◆ Work instruction
Please rewrite only the data between the lines holding "This screenshot has height=818, width=973." and "This screenshot has height=680, width=850.", inclusive, swapping "Identify the location of" for "Find the position of" and leaving everything else unchanged. Leave the pictures out of the answer.
[[ Dataset records, beginning ]]
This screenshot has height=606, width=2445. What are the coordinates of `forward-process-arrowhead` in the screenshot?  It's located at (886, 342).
[[ Dataset records, end ]]
[[ Dataset records, beginning ]]
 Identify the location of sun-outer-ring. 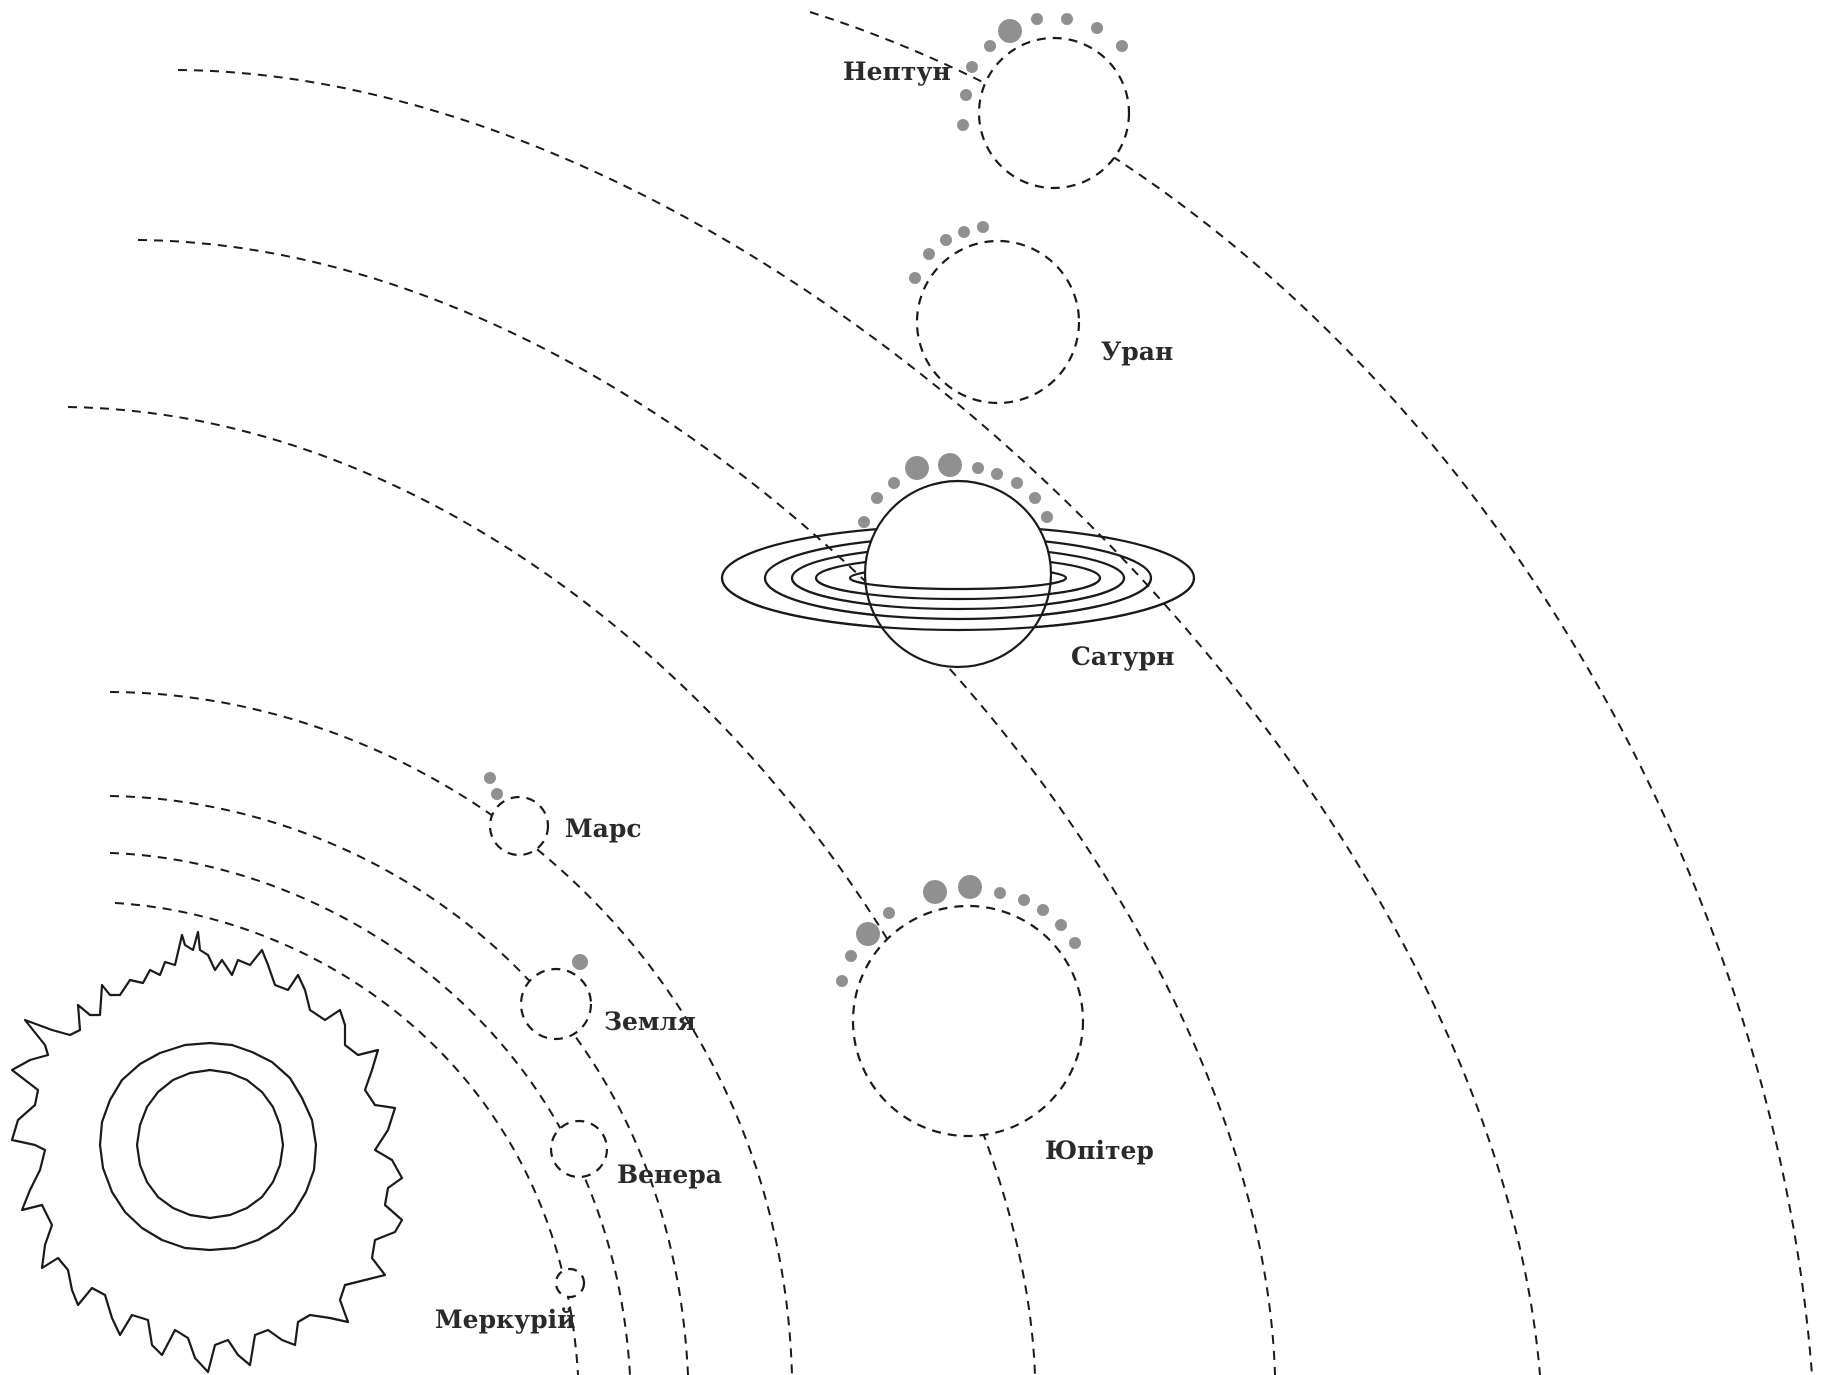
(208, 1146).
[[ Dataset records, end ]]
[[ Dataset records, beginning ]]
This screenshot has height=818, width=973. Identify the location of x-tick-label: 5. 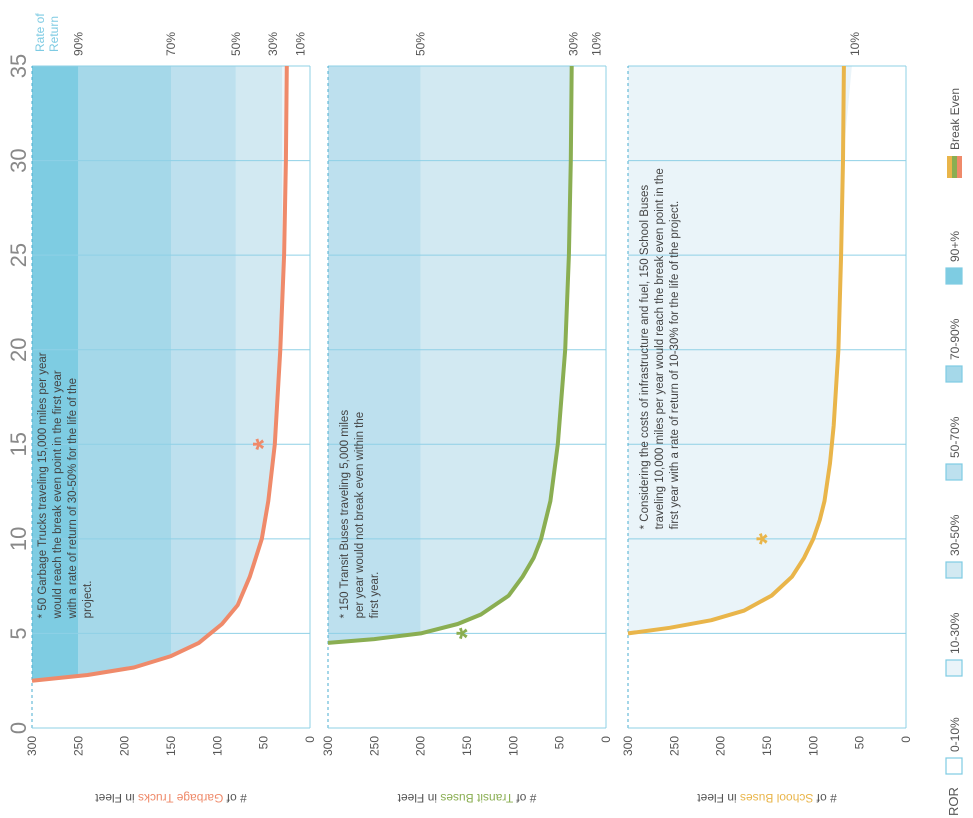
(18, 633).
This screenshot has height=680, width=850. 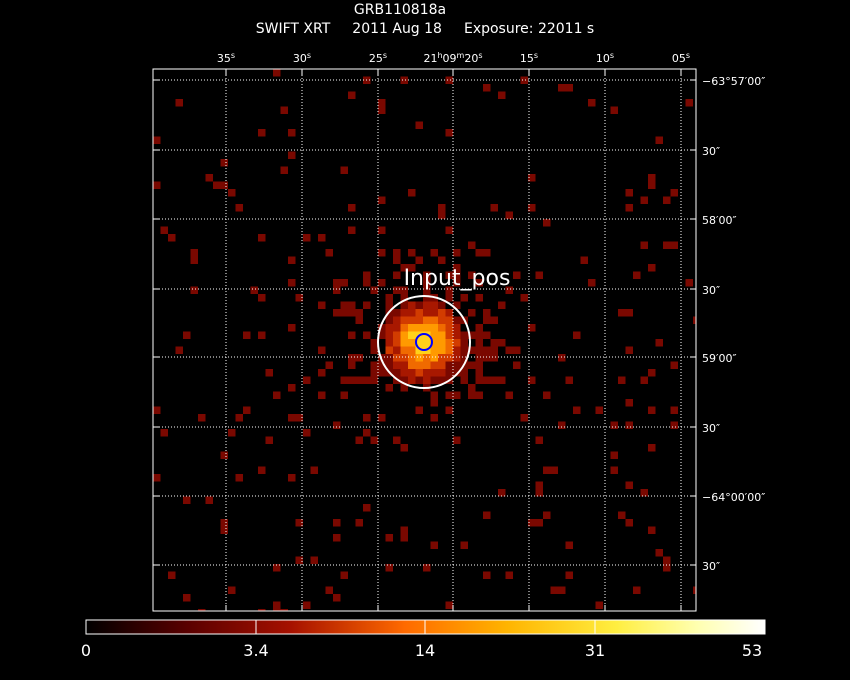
[[ Dataset records, end ]]
◆ Reply
This screenshot has height=818, width=973. Find the position of x-tick-label: 5. 
(18, 633).
This screenshot has height=680, width=850. 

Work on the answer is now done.